2008 was the year Americans felt they had come together behind an historic candidate, Barak Obama.  Eight years later, they are angry, frustrated and more divided than ever since the Vietnam War.  So much so that they are betting on two outsiders who promise to bring the “corrupt” system down. 

Now what?  Reality is starting to dawn on Republican Party grandees that Donald Trump is not their candidate, rather that they are his supporting cast.  Who is the boss?  The question is being asked now and will be answered soon.

Republican mediators hope that Donald Trump will change his tone to unite the Party.  This is unlikely for several reasons.  Dumping a winning strategy has risks for Trump.  Besides, one of the most surprising sights of the primaries was to see prominent politicians taking little offense at being called corrupt, liars, weaklings or told to shut up on live tv.   

My view is that Donald Trump calculates that the Republican Party leaders lack courage and vision and that they will ultimately back him up in order to save their sinecures: better being tame courtiers than proud exiles.

A Trump president would likely go over the heads of Congress and the Senate to appeal directly to voters, make extensive use of executive decrees, and go for big targets: big infrastructure programs, NATO shake-up, big budget and spending battles.  He obviously believes that he would win most of these; he would enjoy the negotiating game;  but the US is not the NY real estate market, or even France, Germany or Russia:  Gamesmanship at the US level has far greater potential destabilizing effects.  Unpredictability may be a good negotiating tactic but it is not a strategy for the world leader[1].  Likewise, loading the US with debt – because if the economy rebounds it is easy to pay it off, and if it fails you just restructure – can’t be the best way to sell  hundreds of billions of US treasuries every year.

The Trump candidacy will have had some positive effects, such as exposing the dysfunctionality of the Republican Party, imbalances within NATO contributions and the not so hard nose negotiating abilities of the Obama administration.  But the negatives of a Trump presidency are difficult to fathom and potentially huge.

What about the Democrats?

Hillary Clinton is unloved and polarizing, but is the safe pair of hands among the last three remaining candidates.  Yet she has been pulled further to the left by Bernie Sanders than she wanted or expected (and her miseries are not over yet).  That Senator Elizabeth Warren is talked as a possible running mate makes that very clear.

She also has hanging over her head, as the Sword of Damocles, the inquiry into her use of a private server and the sharing of “classified” emails.  It is possible but unlikely that the Department of Justice pursue a criminal indictment against her; but if this decision were a close call, some disgruntled FBI or DOJ staff could leak embarrassing related documents; then, we would have a new ball game.

To succeed in the general elections, she would need to retain the support of Sanders’ voters while attracting independents and non-Trump Republicans: no small task.   

If she succeeds, and unlike the other two candidates, she is more likely to seek consensus because she won’t have a solid base of believers.  She would need a good communicator to help get her message through that, as Talleyrand once said, governing is the art of the possible.
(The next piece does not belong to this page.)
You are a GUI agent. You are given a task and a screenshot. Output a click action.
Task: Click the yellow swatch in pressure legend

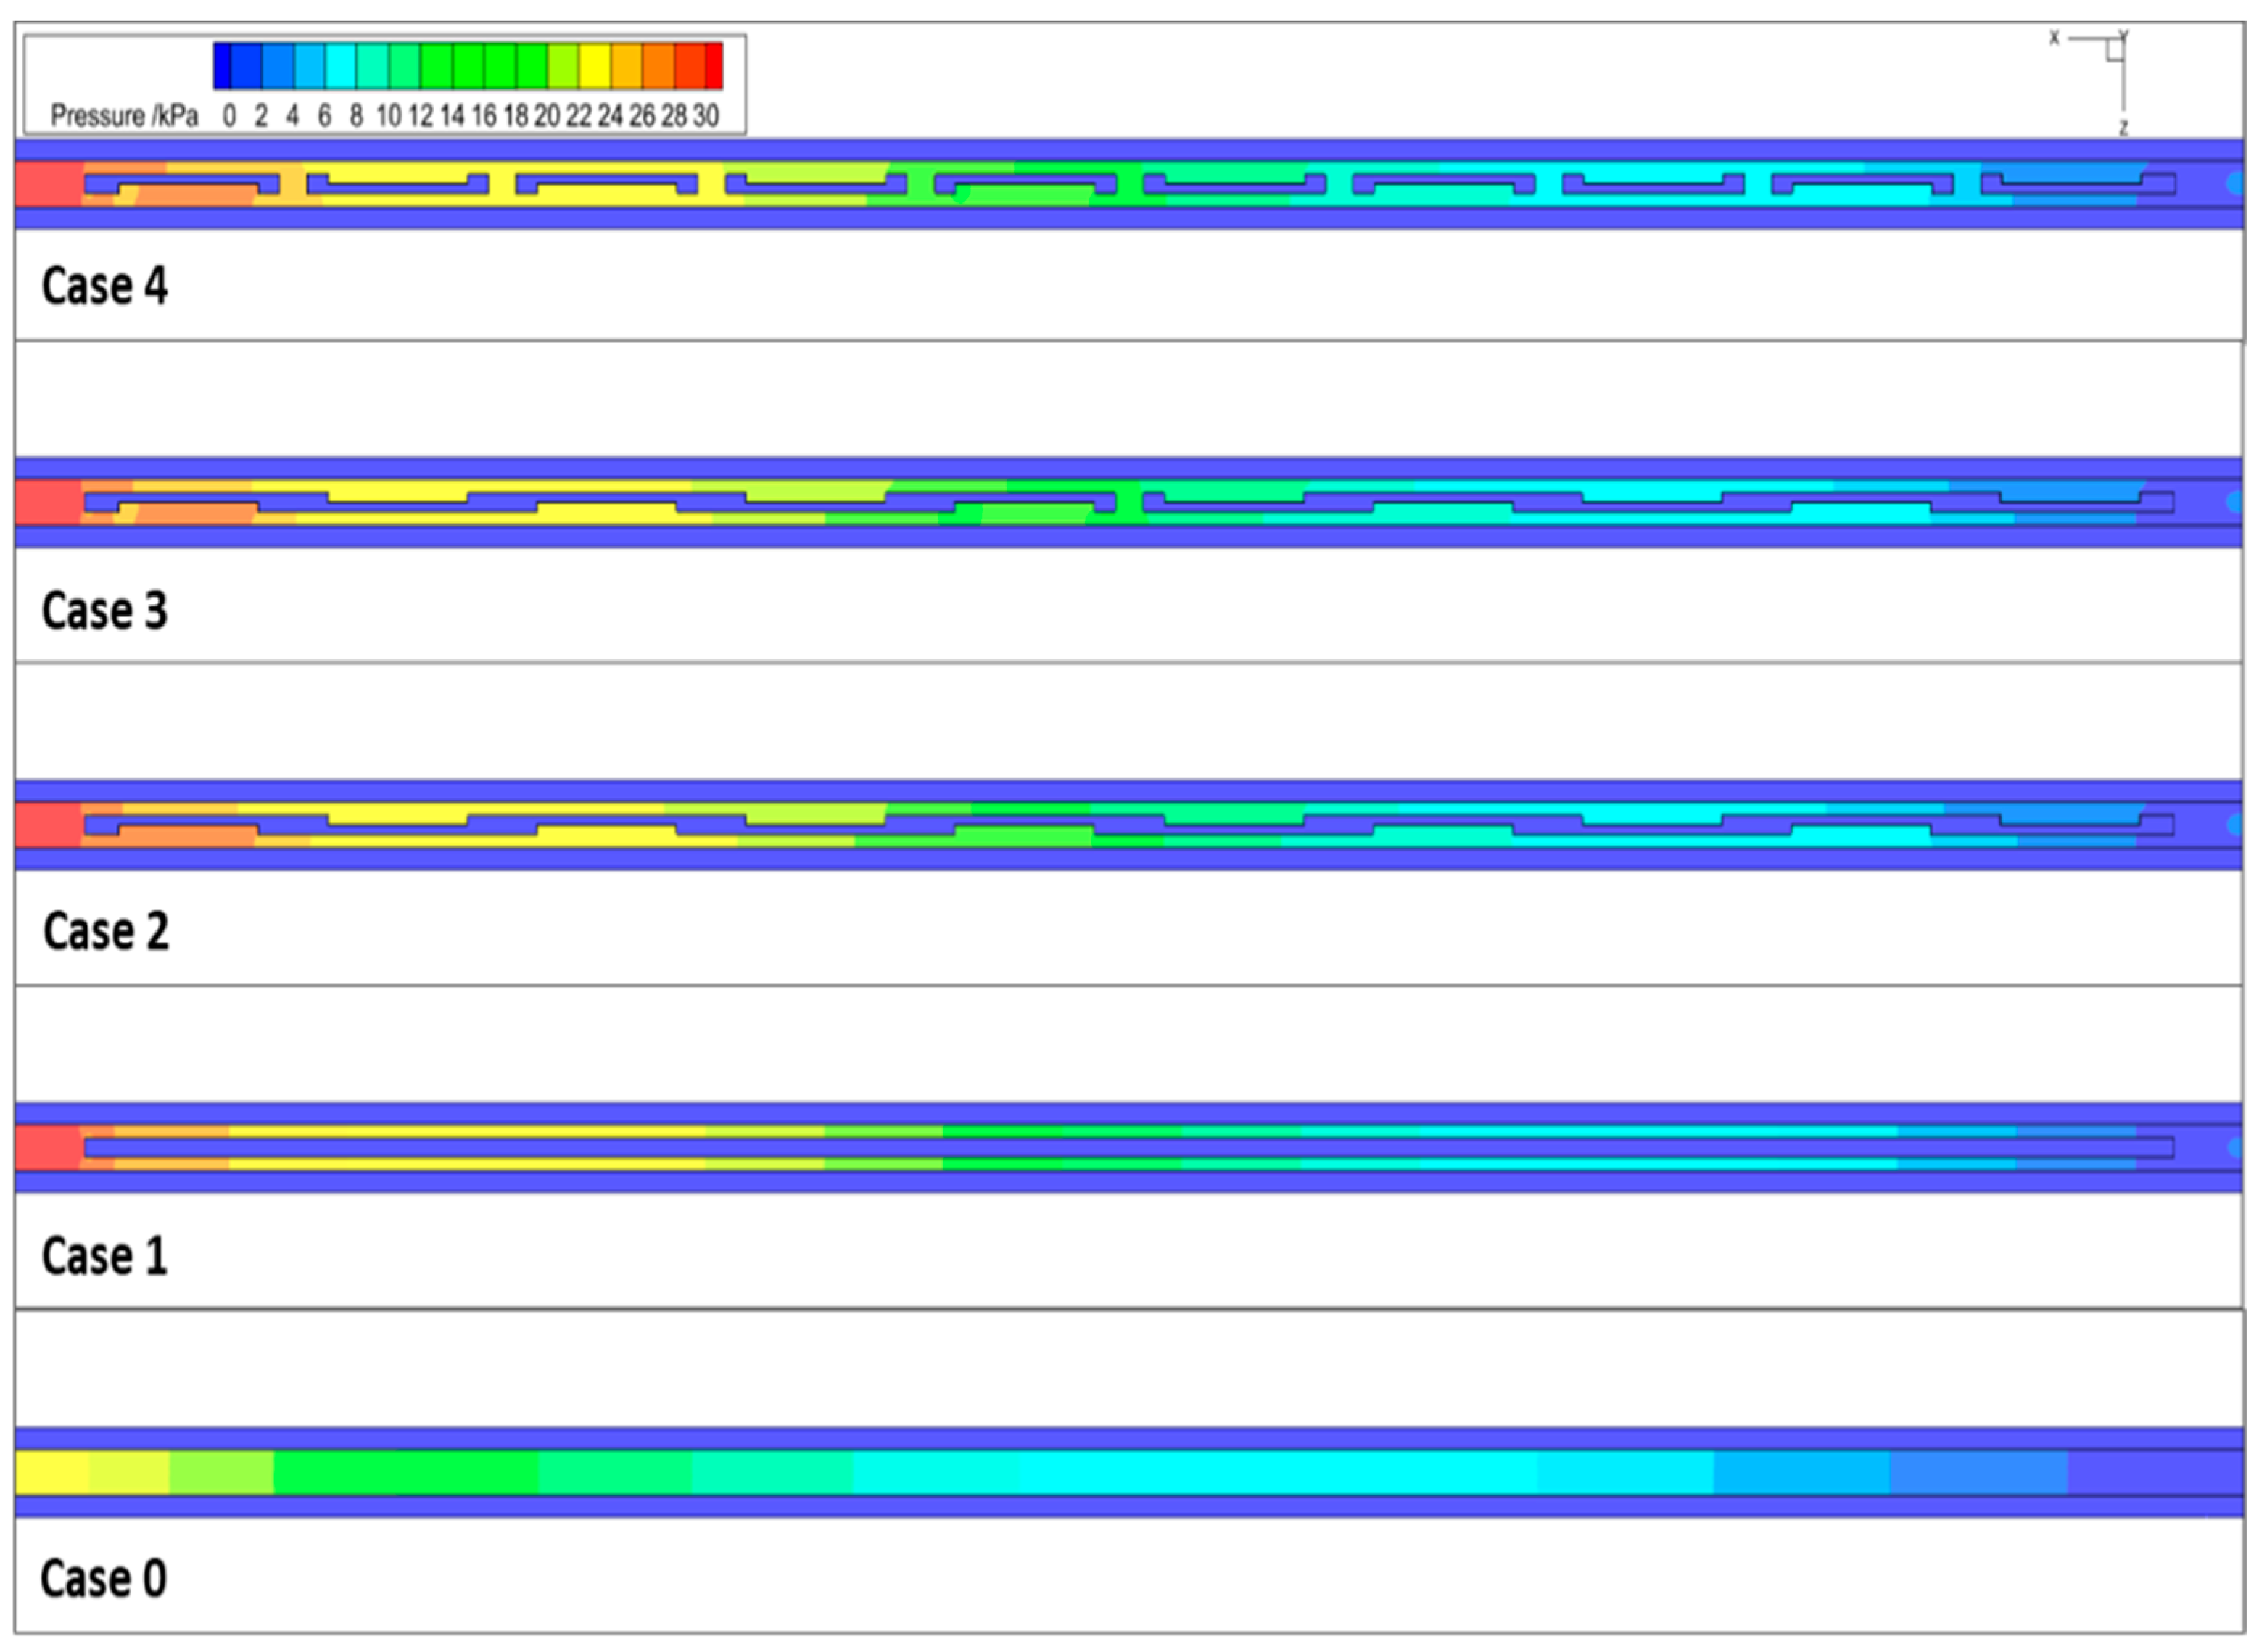coord(595,66)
Would this be her Vice President, her Secretary of the Treasury or her Secretary of Labor?  I don’t know.  Would she succeed?  Way too soon to tell.  Besides, if she didn’t heed Sanders’ entreaties, over time his supporters could set up the Democratic equivalent of the Tea Party.

In summary, and as of today, this presidential election looks like the most frustrating in years.  The two most likely candidates are viewed more negatively than positively.  The two with the greatest fan bases are party outsiders who promise the moon and howl that the political parties whose banner their carry are rigging the primaries against them and their voters.  The cooler headed one enjoys stronger support from party officials than from party members.

Fasten your seat belt but don’t get off the plane!  

Because if you think this political season can't hold any more surprises, THINK AGAIN.




[1]   But it has been for North Korea.